Brief 1> In the bid protest text, list each factor in the evaluation table that follows the agency's corrective action, with the rating or price given to MVM and to Acuity under it.
Brief 2> Extend the bid protest text with a few more paragraphs, starting right after its last sentence.

Document extract>
■ ■ ■ ■ ■
Following the agency’s corrective action, the agency evaluated the protester’s and intervenor’s proposals as follows:

 

MVM

Acuity

Technical Capability

3 - High

3 - High

Management

3 - High

3 - High

Past Performance

3 - High

2 - Neutral

Price

$2,305,586,688

$895,839,798

AR, Exh. 37, Source Selection Evaluation Board (SSEB) Report at 1; AR, Exh. 38, Source Selection Decision (SSD) at 9.

The source selection authority (SSA) reviewed the SSEB report and conducted a comparative assessment of proposals. AR, Exh. 38, SSD at 9‑16. The SSA considered the relative strengths identified in MVM’s and Acuity’s proposals under the technical capability and management factors and concluded neither offeror’s strengths represented “an overall better technical solution worth paying higher premiums for.” Id. at 16. The SSA concluded that MVM’s superior past performance compared to Acuity did not justify a 157 percent, or $1,550,721,579, price premium and accordingly found that Acuity’s proposal represented the best value to the government. Id. at 14, 16.

On November 16, the agency notified MVM it had not been selected for award. COS at 9; AR, Exh. 39, MVM Notice of Award and Debriefing. The agency provided MVM a debriefing that concluded on November 30, and this protest followed. COS at 9.

DISCUSSION

MVM contends that the agency unreasonably evaluated the qualifications of Acuity’s proposed lead project director key person. In addition, the protester challenges the sufficiency of the agency’s responsibility determination.[5] For the reasons discussed below, we sustain the protest.[6]

Key Personnel

MVM challenges the agency’s evaluation of Acuity’s proposed lead project director, one of the solicitation’s key personnel positions. Comments & Supp. Protest at 6‑8; Supp. Comments at 8‑11. Specifically, the protester alleges that Acuity’s proposal does not demonstrate compliance with the RFP’s requirement that the lead project director have 5 years of management experience with advanced levels of financial responsibility. Supp. Comments at 10.

The agency responds that its evaluation of Acuity’s proposed lead project director’s qualifications was reasonable. Supp. COS at 1‑2; Supp. MOL at 2‑6. The agency argues that Acuity’s proposal evidenced that the proposed lead project director “clearly met all requirements of the solicitation” and that the agency evaluators documented their consideration of those qualifications in the contemporaneous record. Supp. COS at 1. With regard to the requirement to possess 5 years of management experience with advanced levels of financial responsibility, the agency points to the proposed lead project director’s work history as a director for an Indian Tribe wellness center and as an interim director for a county public health and social services department to demonstrate that the individual met the RFP’s requirements. Supp. MOL at 6.
■ ■ ■ ■ ■
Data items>
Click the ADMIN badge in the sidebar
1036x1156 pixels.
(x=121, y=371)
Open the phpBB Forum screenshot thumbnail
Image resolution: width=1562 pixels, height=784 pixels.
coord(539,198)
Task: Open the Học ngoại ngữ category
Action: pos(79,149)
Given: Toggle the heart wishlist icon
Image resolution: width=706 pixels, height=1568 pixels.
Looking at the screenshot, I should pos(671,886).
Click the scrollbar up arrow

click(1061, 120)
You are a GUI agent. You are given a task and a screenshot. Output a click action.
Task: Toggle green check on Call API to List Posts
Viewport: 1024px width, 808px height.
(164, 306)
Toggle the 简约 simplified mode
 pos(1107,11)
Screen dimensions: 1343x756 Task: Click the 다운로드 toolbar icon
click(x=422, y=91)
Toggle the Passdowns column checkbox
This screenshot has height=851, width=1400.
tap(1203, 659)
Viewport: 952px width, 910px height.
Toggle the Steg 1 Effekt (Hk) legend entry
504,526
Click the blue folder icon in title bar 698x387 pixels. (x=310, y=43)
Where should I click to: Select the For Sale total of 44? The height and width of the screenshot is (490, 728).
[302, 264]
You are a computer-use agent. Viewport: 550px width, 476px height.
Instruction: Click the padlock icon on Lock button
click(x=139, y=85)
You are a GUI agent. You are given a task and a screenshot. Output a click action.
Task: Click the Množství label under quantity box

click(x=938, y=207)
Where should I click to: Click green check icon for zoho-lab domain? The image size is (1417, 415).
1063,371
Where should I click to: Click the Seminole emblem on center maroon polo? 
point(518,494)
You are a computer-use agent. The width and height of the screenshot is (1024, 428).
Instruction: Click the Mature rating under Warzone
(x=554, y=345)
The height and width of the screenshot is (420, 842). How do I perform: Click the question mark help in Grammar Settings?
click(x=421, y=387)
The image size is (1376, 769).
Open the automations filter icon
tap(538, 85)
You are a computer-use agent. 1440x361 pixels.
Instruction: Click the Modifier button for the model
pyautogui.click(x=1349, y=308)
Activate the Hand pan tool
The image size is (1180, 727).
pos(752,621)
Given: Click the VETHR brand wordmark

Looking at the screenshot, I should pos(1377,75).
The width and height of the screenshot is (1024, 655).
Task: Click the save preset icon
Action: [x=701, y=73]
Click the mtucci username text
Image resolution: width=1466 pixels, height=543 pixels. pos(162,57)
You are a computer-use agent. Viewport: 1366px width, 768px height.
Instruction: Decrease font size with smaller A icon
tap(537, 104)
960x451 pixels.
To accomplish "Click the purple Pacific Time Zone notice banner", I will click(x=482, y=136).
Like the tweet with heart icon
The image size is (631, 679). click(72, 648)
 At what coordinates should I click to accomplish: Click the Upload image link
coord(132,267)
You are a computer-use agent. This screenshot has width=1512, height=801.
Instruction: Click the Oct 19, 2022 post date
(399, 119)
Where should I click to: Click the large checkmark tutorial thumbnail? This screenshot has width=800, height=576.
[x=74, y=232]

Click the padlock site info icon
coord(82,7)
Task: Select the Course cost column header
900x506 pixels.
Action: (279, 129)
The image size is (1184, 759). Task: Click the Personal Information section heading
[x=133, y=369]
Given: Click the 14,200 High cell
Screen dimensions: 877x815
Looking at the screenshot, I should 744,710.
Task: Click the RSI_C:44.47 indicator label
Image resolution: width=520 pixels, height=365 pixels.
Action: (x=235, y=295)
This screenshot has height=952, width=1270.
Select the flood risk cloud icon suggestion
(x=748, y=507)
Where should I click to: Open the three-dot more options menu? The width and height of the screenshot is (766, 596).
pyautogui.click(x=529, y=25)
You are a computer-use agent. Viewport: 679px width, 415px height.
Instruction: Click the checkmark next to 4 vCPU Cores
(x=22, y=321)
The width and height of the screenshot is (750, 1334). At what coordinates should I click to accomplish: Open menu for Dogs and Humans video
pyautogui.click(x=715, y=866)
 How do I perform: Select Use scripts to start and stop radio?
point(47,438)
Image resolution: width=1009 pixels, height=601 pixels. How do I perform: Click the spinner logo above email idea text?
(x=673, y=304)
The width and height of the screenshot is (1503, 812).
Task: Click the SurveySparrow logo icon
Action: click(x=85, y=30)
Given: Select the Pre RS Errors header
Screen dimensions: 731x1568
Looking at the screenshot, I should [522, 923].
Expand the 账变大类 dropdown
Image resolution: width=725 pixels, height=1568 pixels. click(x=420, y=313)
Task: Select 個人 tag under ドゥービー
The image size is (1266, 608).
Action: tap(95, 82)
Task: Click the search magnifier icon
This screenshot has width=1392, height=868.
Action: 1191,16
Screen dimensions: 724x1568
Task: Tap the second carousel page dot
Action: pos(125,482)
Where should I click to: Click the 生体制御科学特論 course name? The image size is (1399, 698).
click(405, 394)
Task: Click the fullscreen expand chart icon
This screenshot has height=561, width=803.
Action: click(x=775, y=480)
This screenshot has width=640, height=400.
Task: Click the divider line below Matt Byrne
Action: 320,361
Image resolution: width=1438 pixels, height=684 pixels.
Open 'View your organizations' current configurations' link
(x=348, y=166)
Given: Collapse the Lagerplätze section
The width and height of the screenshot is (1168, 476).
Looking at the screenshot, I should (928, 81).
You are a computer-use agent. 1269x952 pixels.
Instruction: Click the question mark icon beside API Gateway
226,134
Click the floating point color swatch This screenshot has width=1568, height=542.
■ ■ ■ ■ ■
Answer section 1>
- Technical Capability: MVM 3 - High; Acuity 3 - High
- Management: MVM 3 - High; Acuity 3 - High
- Past Performance: MVM 3 - High; Acuity 2 - Neutral
- Price: MVM $2,305,586,688; Acuity $895,839,798

Answer section 2>
In reviewing protests of an agency’s evaluation and source selection decision, our Office will not reevaluate proposals; rather, we review the record to determine whether the evaluation and source selection decision are reasonable and consistent with the solicitation’s evaluation criteria, and applicable procurement laws and regulations. TekSynap Corp., B-419464, B‑419464.2, Mar. 19, 2021, 2021 CPD ¶ 130 at 6. While we will not substitute our judgment for that of the agency, we will sustain a protest where the agency’s conclusions are inconsistent with the solicitation criteria and applicable procurement statutes and regulations, undocumented, or not reasonably based. Id.

As noted above, the RFP required offerors to demonstrate that their proposed key personnel “hold the appropriate credentials and have sufficient experience to oversee the project.” RFP at 85. The RFP specified that the lead project director must have “[5] years of progressive project management experience on projects demonstrating advanced levels of financial and managerial responsibilities.” Id. at 71. Here, we find that the evaluation record does not contain sufficient information to establish that the agency reasonably credited Acuity’s proposal for meeting the applicable key personnel experience requirement.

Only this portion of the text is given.